Claro que toda a vegetação se aniquilava por tal processo e as encostas se desnudavam por completo, indo com o tempo até á negação de toda a vida vegetal, tornando-se escalvadas e aridas.

Por outro lado, a fauna tambem se reduzia. As proprias aves, hoje ainda poucas, eram quasi nenhumas.
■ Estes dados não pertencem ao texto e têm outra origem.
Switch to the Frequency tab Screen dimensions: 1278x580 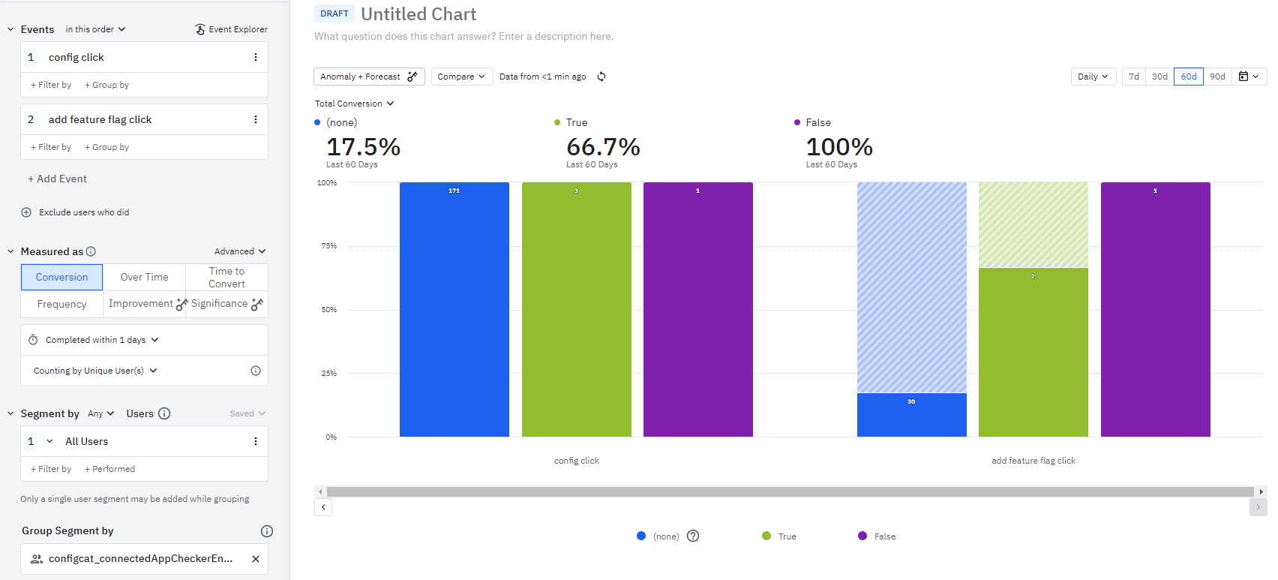pos(62,304)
Nem ellas aqui se podiam demorar e a não ser alguma ave selvagem, acommodada triumphantemente nas inacessiveis e elevadas brenhas onde o mesmo fogo não chegava, tudo o mais desapparecia, afugentado pelos incendios certos, os quaes, destruindo toda a vida vegetal tornava ao mesmo tempo quasi impossivel o viver dos animaes.

Agora, graças á efficaz protecção do regimen florestal, a que grande parte da serra foi sujeita, toda a vida se desenvolve desafogadamente, não sendo raro já deter-se o espirito agradavelmente impressionado ao som de diversos agradaveis cantares, por aves que alegremente saltam pela ramaria, bem como as encostas e aminencias, antes desoladamente núas, ostentam agora as primicias de uma vegetação lenhosa, que promete ser rica e imponente.

(...)"

Fotografia: © Rui C. Barbosa

3 comentários:

joca disse...

Citação interessante Rui, mas temos também que perceber que Tude de Sousa era também uma das partes do conflito. Ele foi, sem qualquer dúvida, uma das partes que melhor pensou a Serra, mas era também um funcionário dos serviços florestais. Ele de facto descreve uma relação algo predatório com a floresta, mas essa relação precisa também de ser enquadrada na envolvente cultural e económica.
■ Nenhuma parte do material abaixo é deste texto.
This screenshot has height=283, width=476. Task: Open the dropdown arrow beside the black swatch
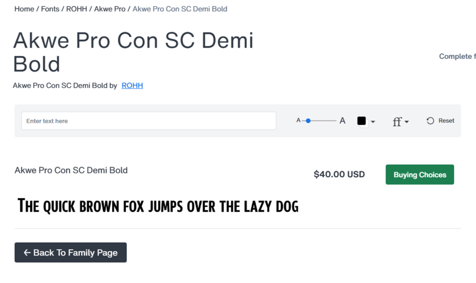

Uma caminhada que fiz na Cabreira com o UPB levou-me a reflectir um pouco sobre isso. Tinha relido o "Quando os lobos uivam" de Aquilino Ribeiro e tinha ainda fresco o discurso do advogado em defesa dos povos da serra.
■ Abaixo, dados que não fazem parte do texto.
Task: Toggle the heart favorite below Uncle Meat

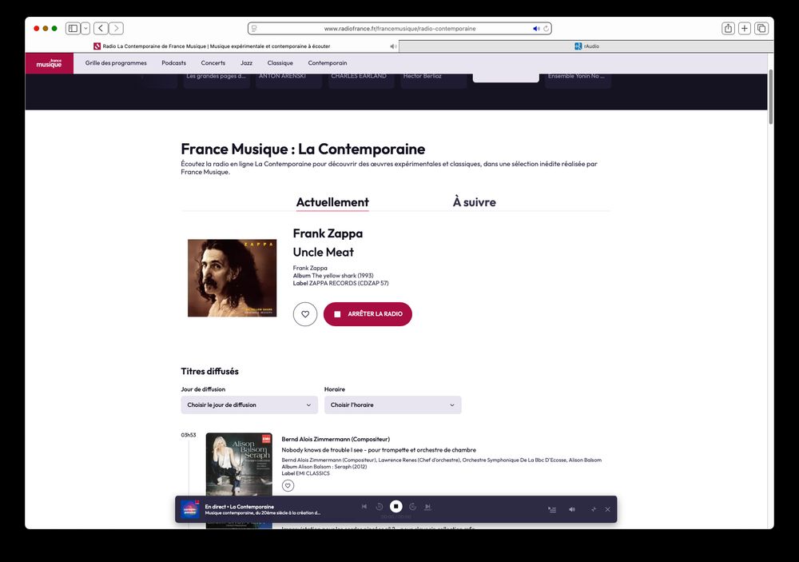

Estranhamente, o que na altura escrevi ganha uma nova actualidade. o PNPG não se está a comportar de forma muito diferente. Esta revisão do POPNPG é profundamente errada porque ofende mais uma vez os mesmos. A ideia de "wilderness" é absolutamente ridícula e artificial. A ser constituída só mesmo com o afastamento da povoação. Só que não estamos em Yellowstone, nem estamos no século XIX. De lá para cá as ciências sociais progrediram muito e já nem na gestão ambiental se aceita como boa prática a exclusão da actividade humana. Eu no texto que escrevi no blogue terminava a dizer que todos somos Teutónio Louva-a-Deus (a personagem de Aquilino que incendeia o pinhal plantado para se vingar dos Serviços Florestais), porque, de uma forma activa ou passiva, vamos deixando que as coisas aconteçam. É por isso que considero importante as tuas iniciativas, que todos façamos um bocado de barulho para tentar que algo se altere. É triste que tenhamos que adaptar o discurso do advogado aos tempos actuais, mas é o que temos andado a fazer. O PNPG é que não se deveria comportar como os Serviços Florestais..

Há um artigo sobre a relação do PNPG com as populações que é interessante ler. Eu publiquei o, em 12 partes, no meu blogue e tenho lá o link para o artigo. O mais interessante é que um dos autores do artigo é o anterior director.

Desculpa lá o testamento.

sobre a Serviços Florestais/populaçãoes: http://asnotasparaomeudiario.blogspot.com/2008/01/o-fsforo-do-teotnio-louvadeus.html

sobre o PNPG/populações:http://asnotasparaomeudiario.blogspot.com/2009/01/parques-e-populaes-1.html

Rui C. Barbosa disse...

Viva!

Sem dúvida que Tude de Sousa era uma das partes do conflito, mas o objectivo da citação é a de mostrar a realidade antes da intervenção dos Serviços Florestais. Ao ler o texto é pertinente colocar a questão "Como estaria a Serra do Gerês hoje sem essa intervenção?" Estaria tal como a conhecemos? Seria um ermo árido sem floresta?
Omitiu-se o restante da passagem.